Alice reflected on that for a moment. To not care was the spice of life for a permanent wanderer, but it wasn’t for her.
“Where is your home?” she asked.
Lovey turned her face full toward Alice’s, putting it into shadow. “I grew up in Fall River, but I’m not welcome there, according to my father. You might watch being around me, Alice—I’m a bad influence.” She laughed. The sound of it was like water bubbling in a pot on low, light and airy, with a tease at the end.
“Where do you
feel
at home?” Alice asked.
“I don’t know such a place.”
“Not here?”
Lovey sat silently, picking at a fingernail. “Sometimes. The girls are a good sort.”
“I don’t know such a place, either, at least not yet,” Alice said. “I’m seen as something of a troublemaker where I come from.”
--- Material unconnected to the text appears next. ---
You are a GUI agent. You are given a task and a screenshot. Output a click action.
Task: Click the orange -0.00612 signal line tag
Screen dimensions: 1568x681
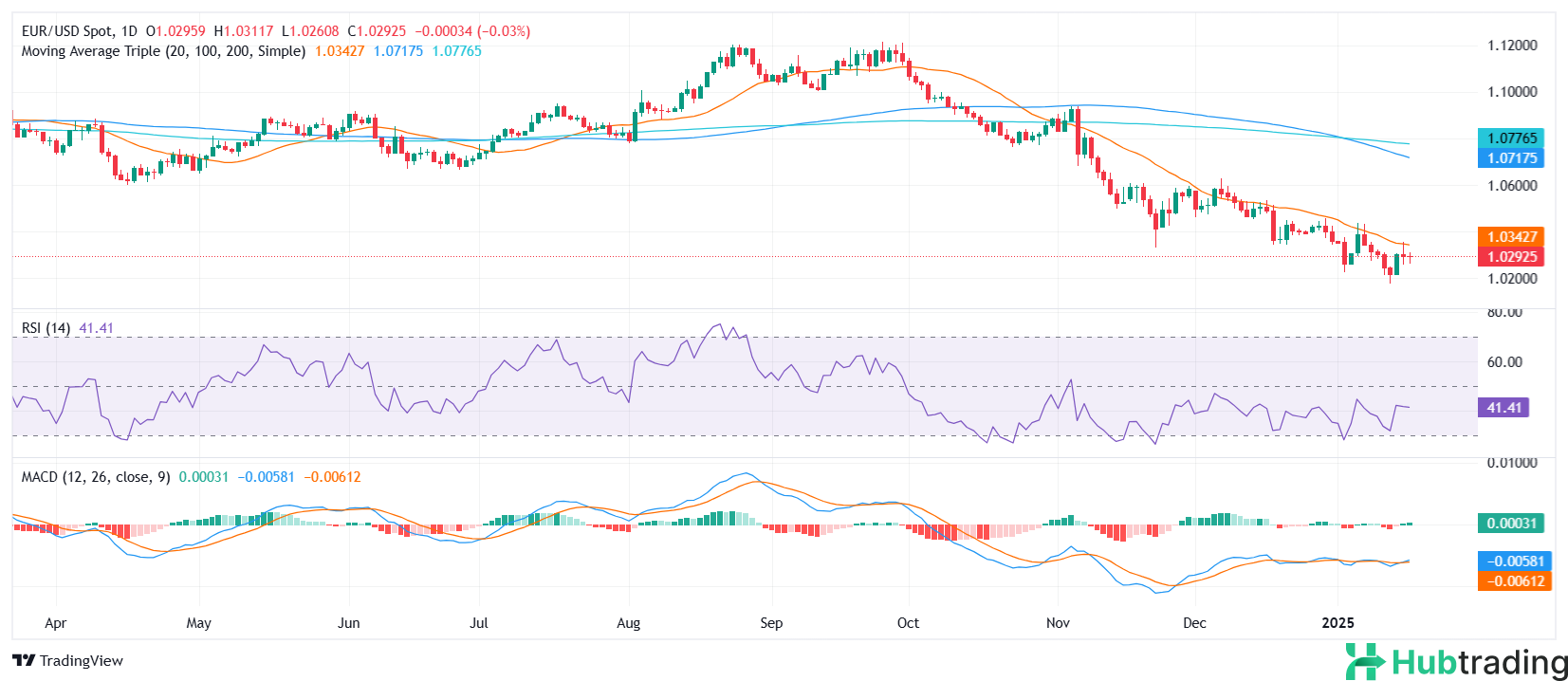(1514, 581)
“Really?” Lovey glanced at her with renewed interest. “Tell me. I love troublemaker stories. Where were you born?
”
“On a farm, same as you, I suppose. My father tried being a blacksmith for a while, but he couldn’t make a go of it. We ended up as tenant farmers.” Alice paused at the memory of watching her father, a grin on his face, pounding an iron bar over a fiercely hot fire. It would bend to his will; it always did. And so did I, she thought. Well, mostly.
“Did you go to school?”
“I finished secondary school. Won my certificate of completion last June.” She hoped Lovey wouldn’t see her pride as boasting.
“So why are you here? Helping out your father sounds a little too noble to be the whole story.”